WHAT TO DO:
Copy out each line in the material below that has the word "agent".

EXERCISE INPUT:
BEGIN

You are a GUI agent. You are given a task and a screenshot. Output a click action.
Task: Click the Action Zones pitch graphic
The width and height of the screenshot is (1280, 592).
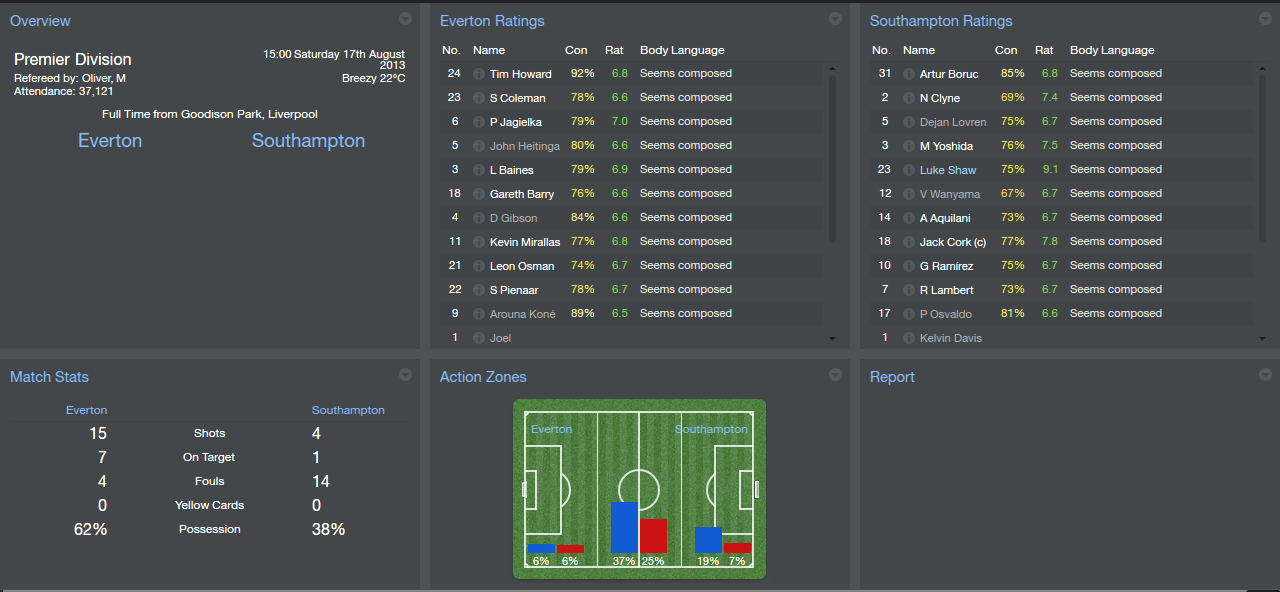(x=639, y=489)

END
BEGIN

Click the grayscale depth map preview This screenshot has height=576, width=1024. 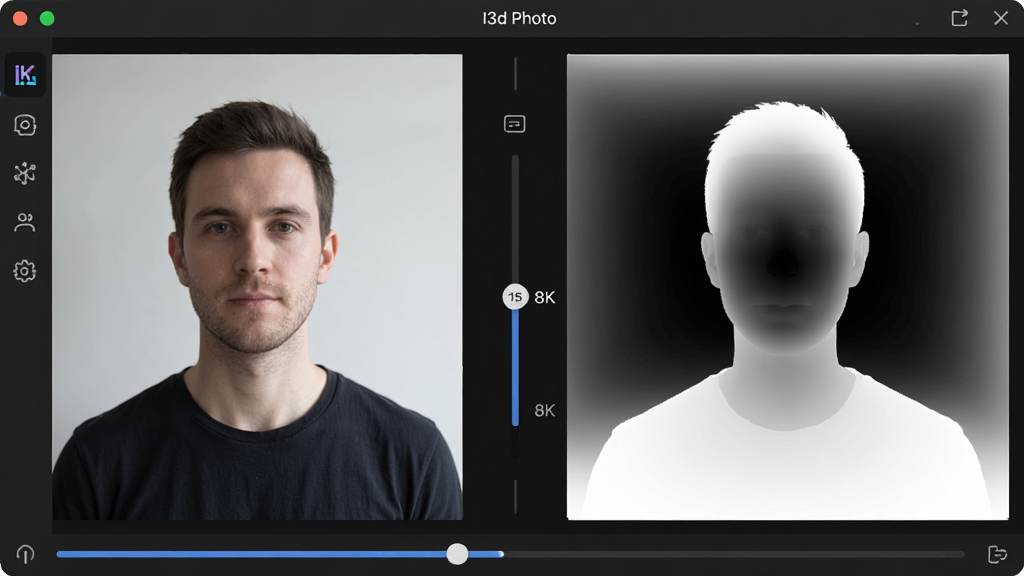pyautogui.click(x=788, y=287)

END
BEGIN

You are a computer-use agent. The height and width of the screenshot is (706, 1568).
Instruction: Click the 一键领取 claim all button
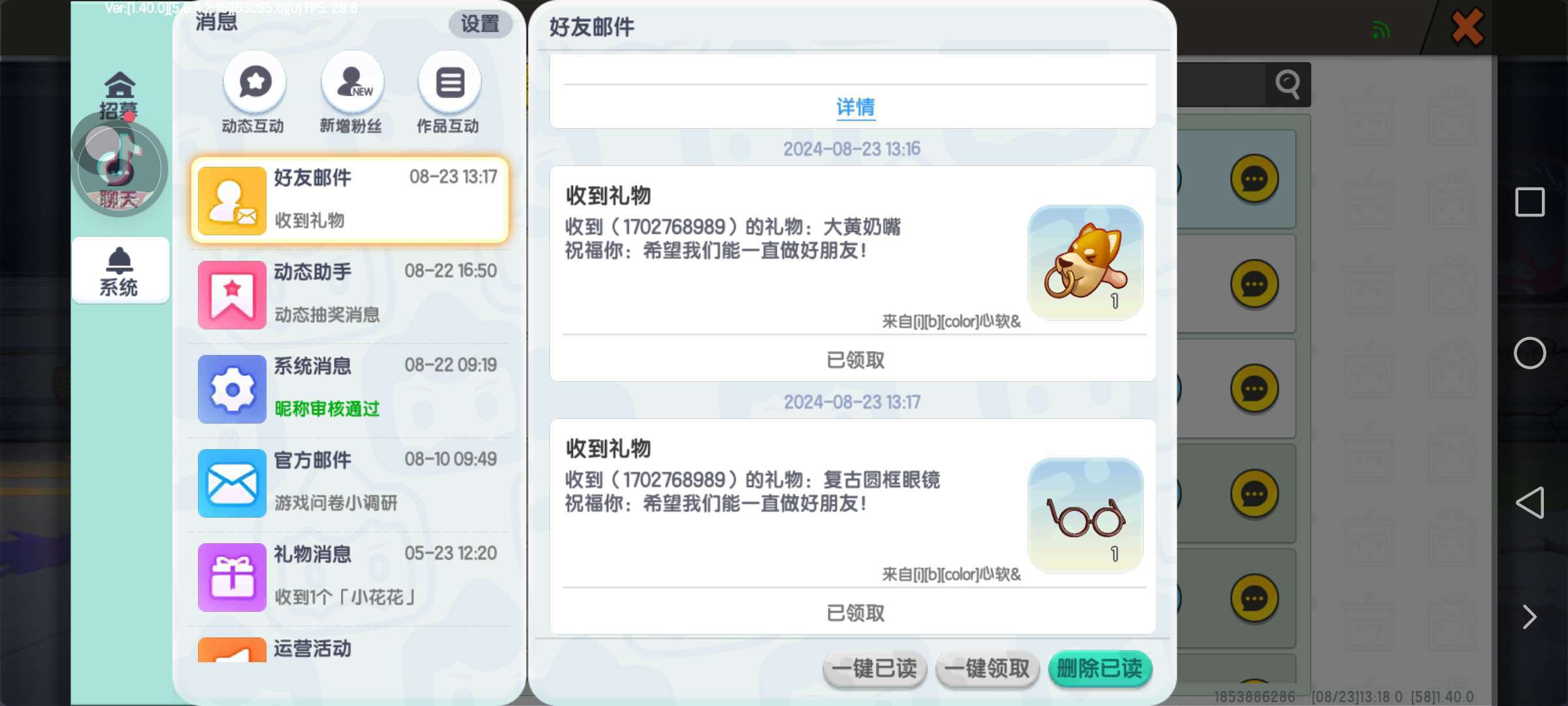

END

OUTPUT OF THE EXERCISE:
You are a GUI agent. You are given a task and a screenshot. Output a click action.
You are a computer-use agent. The height and width of the screenshot is (706, 1568).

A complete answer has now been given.